Exercise aim
In the essay that follows, about how a country stops feeling like one's own, which Theo Angelopoulos film does the writer recall?

Supplied text

___

Your Country Didn’t Change Overnight. You Just Weren’t Paying Attention

“T his is not my country!”
So shouted a woman in the United States in the last days of June 2018. She was voicing the sentiments of many while speaking to a reporter about how cruel it was to separate children from their immigrant parents as part of Donald Trump’s border policy. Thousands of people across several cities rejected being part of an America where immigrant toddlers were expected to appear in court alone. A five-year-old was crawling on the table in a courtroom, and a girl too young to know which country she was from was trying to draw it with crayons for her lawyer. Movie star Susan Sarandon was in police custody with another 500 people for occupying a state office in protest against the ridiculous cruelty, and Trump supporters were trashing her for being an “attention whore.” It was their country now.
What is a country? While searching for an answer to this question, I recalled the great Theo Angelopoulos movie. “What is tomorrow?” the film asked, and the answer was the title, Eternity and a Day. A country, I thought, is in fact a vast land and a table. It is a table surrounded by loved ones to whom you don’t have to explain your jokes, and the vast land that surrounds it, which is mostly your imagination.
It was 2011 when I wrote this, on a day that I still remember vividly. I was standing at a gate in Tunis airport after talking to my lawyer, who had said, “They’re arresting journalists by the dozen today. Take a vacation or something. I don’t know, go away somewhere.”
I looked at the passengers boarding the plane to Istanbul, then down at my boarding pass. While trying to change my ticket from home to somewhere else, it was the first time I felt that Turkey was hardly my country. My country was actually a table, not the vast land that surrounded it. A table that I owned. The land around it had disowned me—or at least it convinced me that it had at the time.
To Americans afraid of what is happening to their country, I want to say: The vast land you thought you belonged to does not shrink down to a table overnight. It takes years. You may assume that the cause of this shrinking is oppression and the fear it generates. But in fact it does not begin at the moment a clown takes over the presidency or a psychotic emperor starts barking orders at the nation from his palace. It does not start when biased laws are enforced against dissidents as if they’re prisoners of war, or when being punished by the law ceases to feel like the understandable consequence of your actions but instead like unlawful revenge meted out by an enemy. It does not even begin the moment you realize that unprecedented breaks with justice have become routine.
Looking back, it becomes clear that the process only really starts after severe damage has been wreaked to the fundamental concept of justice—and once the minimal morality you didn’t know you depended on has been destroyed. It is this exhausting, terrifying immorality that forces you to look for a somewhere else.
“R un! Run! It’s on the other floor!” Ambassadors, parliamentarians, journalists: there are more than fifty of us in total, and we are running from floor to floor in the gigantic Palace of Justice in Istanbul. It is 2010, and this is the new technique of ridiculing the opposition in courtrooms.

___

Data extract
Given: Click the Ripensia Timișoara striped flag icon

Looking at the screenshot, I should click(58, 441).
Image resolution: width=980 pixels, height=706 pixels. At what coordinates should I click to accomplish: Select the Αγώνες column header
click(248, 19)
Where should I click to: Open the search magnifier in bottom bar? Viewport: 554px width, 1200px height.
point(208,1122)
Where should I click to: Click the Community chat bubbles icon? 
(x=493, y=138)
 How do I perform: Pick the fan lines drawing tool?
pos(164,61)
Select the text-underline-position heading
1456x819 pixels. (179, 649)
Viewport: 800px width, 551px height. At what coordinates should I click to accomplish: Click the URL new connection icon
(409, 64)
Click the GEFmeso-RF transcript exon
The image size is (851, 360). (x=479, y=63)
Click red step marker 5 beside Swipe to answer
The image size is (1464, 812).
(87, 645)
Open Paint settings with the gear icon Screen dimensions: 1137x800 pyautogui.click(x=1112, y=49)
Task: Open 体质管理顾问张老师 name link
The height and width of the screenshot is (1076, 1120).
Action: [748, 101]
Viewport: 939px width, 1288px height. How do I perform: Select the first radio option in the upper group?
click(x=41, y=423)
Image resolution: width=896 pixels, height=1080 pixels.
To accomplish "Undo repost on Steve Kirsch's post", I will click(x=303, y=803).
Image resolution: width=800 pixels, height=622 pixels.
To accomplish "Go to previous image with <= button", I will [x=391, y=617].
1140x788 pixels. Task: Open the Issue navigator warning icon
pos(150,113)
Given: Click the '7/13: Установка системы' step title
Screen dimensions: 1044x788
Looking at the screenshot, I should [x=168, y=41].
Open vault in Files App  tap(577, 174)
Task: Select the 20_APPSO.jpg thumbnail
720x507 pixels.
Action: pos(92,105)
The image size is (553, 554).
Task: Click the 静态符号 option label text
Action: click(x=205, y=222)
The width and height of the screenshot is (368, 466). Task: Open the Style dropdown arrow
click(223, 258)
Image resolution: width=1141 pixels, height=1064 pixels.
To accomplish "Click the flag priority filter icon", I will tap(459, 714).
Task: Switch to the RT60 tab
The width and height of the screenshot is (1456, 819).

___

Answer to the problem
Eternity and a Day